In this case, the defendants argue that the holdings of Stemple v. Board of Education, 623 F.2d 893 (4th Cir.1980), cert. denied, 450 U.S. 911, 101 S. Ct. 1348, 67 L. Ed. 2d 334 (1981) and Anderson v. Thompson, 658 F.2d 1205 (7th Cir.1981) dealt a fatal one-two punch to the damages claims asserted by the plaintiffs in their case. After a careful reading of those two decisions and the subsequent cases construing them, this Court concurs in the defendants' assessment of the holdings of the two cases and finds the plaintiffs' attempts to distinguish them to be without merit.

In Werch v. City of Berlin, 673 F.2d 192 (7th Cir.1982), the Court declared that where the case law was established on a particular matter in this Circuit, a plaintiff's continued litigation on that point rendered the claim "meritless." 673 F.2d at 195. Such is clearly the case here. Contrary to plaintiffs' vigorous assertions that Anderson does not stand for what it says, it is clear that plaintiffs, continued litigation on their damages claims (after having been admonished by the defendants not to do so because of the holdings in Anderson and Stemple) rendered the damages issue meritless. Further, the fact that plaintiffs had already had a nearly identical case dismissed with prejudice in state court, had *753 failed to exhaust available state administrative remedies, and had failed to plead or show any bad faith on the part of the defendants or that their daughter's health was in danger, as required under the EAHCA and Anderson, leads this Court inexorably to the conclusion that that portion of their complaint seeking damages was meritless and pursued in a vexatious manner. Thus, while this Court is ordinarily loath to impose liability for attorneys' fees on a losing plaintiff in an action purportedly brought pursuant to the Civil Rights Act, see Larson v. Wind, 548 F. Supp. 479 (N.D. Ill.1982), this Court feels strongly that an assessment of that portion of the defendants' costs incurred as attorneys' fees related to the researching, briefing, and arguing of the damages issue would be warranted under the facts of this case.

However, the holding of the Court in Anderson v. Thompson, supra, is binding authority on this Court. The essence of the Seventh Circuit's opinion therein is that the EAHCA was intended by Congress to be an exclusive remedy that does not provide for the award of attorneys' fees and, as an exclusive remedy, will not tolerate such an award under § 1988 arising out of a putative civil rights claim based on § 1983. 658 F.2d at 1217. This harsh and, in this case at least, unfortunate result is an outgrowth of the common law's historical discouragement of an award of attorneys' fees to a prevailing defendant absent express statutory authority.[2] While this Court deplores the lack of even a limited exception to the above stated rule, such as would permit an award of attorneys' fees where, as here, the plaintiffs have litigated in what can only be termed bad faith, it is not for this Court to carve out an exception to the rule.
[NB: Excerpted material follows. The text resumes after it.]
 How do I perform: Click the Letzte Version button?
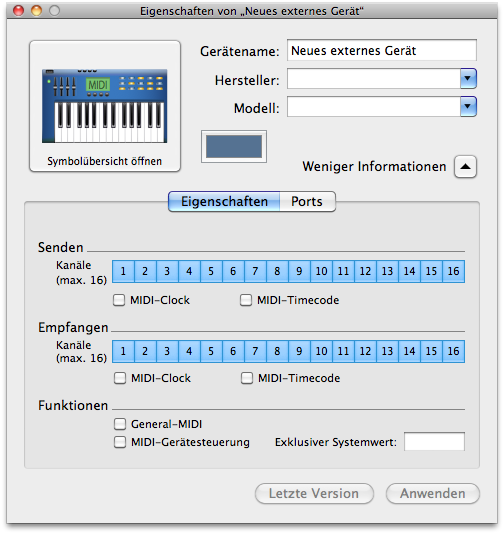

Accordingly, defendants' motion for the award of attorneys' fees is hereby DENIED.



[1] Plaintiffs raised the issue of a claim under 42 U.S.C. § 1983 and a demand for attorneys' fees under 42 U.S.C. § 1988 in their Memorandum in Opposition to [Defendants'] Motion for Summary Judgment. This Court finds the plaintiffs' attempts at trivializing the defendants' arguments concerning the §§ 1983 and 1988 question to be disingenuous.

[2] A recent study indicates that there are perhaps no more than seventy-five federal statutes expressly authorizing an award of attorneys' fees to a prevailing party. See Note, 80 Colum. L.Rev. 346, 348 n. 20 (1980).